The party leaders sounded identical.
‘This terrible conflict must end with the defeat of Vladimir Putin in Ukraine.’ That was Sir Keir Starmer.
‘Every time Putin has been appeased, he’s been back for more.’ That was Sir Keir as well. Rishi Sunak boasted about sending Challenger tanks and training Ukrainian pilots and marines. How strange to see so much treasure being sent to defend a country on the other side of Europe to which we owe no treaty obligations. If Kent and Sussex declared themselves Ukraine Overseas Territories, the migrant crisis would be solved by the weekend. But no. MPs were too busy arming a foreign power to worry about the folks at home.
Sir Keir gave himself a pat on the back for prosecuting war criminals in the Hague many years ago.
‘When the war in Ukraine is over,’ he said, ‘Putin and his cronies must face justice.’ Rishi agreed instantly. ‘We hope we will see the first indictments very shortly,’ he said. Sir Keir upped the stakes again. ‘Russia should pay for the destruction it has caused.’ No one baulked at the idea of reparations even though they were hardly a soaring success following the Treaty of Versailles. Sir Keir praised Nato and reminded the house that a Labour prime minister had been instrumental in setting it up. Then he barked, ‘freedom, liberty, victory!’ for no reason at all. It was like watching a caged madman who believes he’s Napoleon.
MPs suggested other ways of provoking Russia, perhaps by denouncing its fighters as terrorists. That was Sir Ed Davey’s brainwave as he threw the full weight of his 14 Liberal Democrat MPs behind the effort to topple Putin and destroy Russia’s economy for decades. He demanded that the elite ‘Wagner’ forces be officially proscribed as a terrorist group. Rishi, rather puzzlingly, declined to rubber-stamp this pointless idea because he had weightier matters in mind. He announced a timetable for the humbling of Russia. And the clock is ticking. Rishi predicted that Putin will sign an unconditional surrender before Christmas. That’s right. The British PM stood up in the House of Commons and committed to ensuring the defeat of Russia, a nuclear armed superpower, ‘on the battlefield… this year.’ How is that not a declaration of war?

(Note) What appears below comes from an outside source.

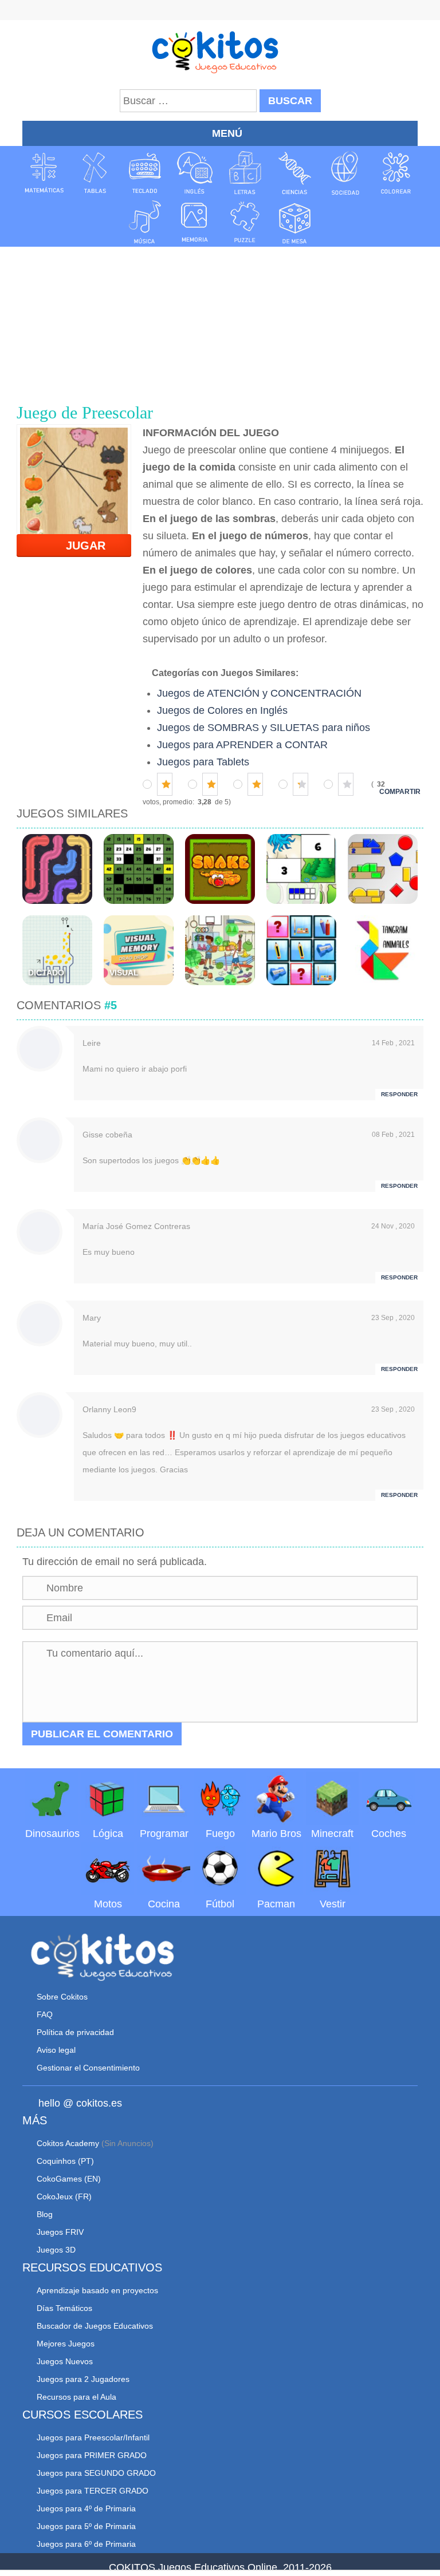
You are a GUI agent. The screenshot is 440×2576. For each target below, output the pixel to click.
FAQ (45, 2014)
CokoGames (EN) (69, 2178)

As well as trials and financial reprisals, there was talk of peace conferences and reconstruction programmes. They seemed to imagine that the war had already been won. A female MP, wearing a yellow and blue bathrobe, asked Rishi to hold a minute’s silence on February 24, the anniversary of the invasion.
The level of ignorance on display was depressing to witness. Is no one aware that military failure and a reparations bill can harrow the spirit of a defeated nation and awaken in it a thirst for vengeance? Has no MP read the story of Corporal Hitler? Putin may seem like a menace today but he might be a dormouse compared with his successor. And let’s imagine that Rishi’s unwise promises come true and that Putin faces defeat in battle, trial in the Hague, and the economic ruin of his country. He’ll have no choice but to press the big red button. If you call a man a monster he becomes one.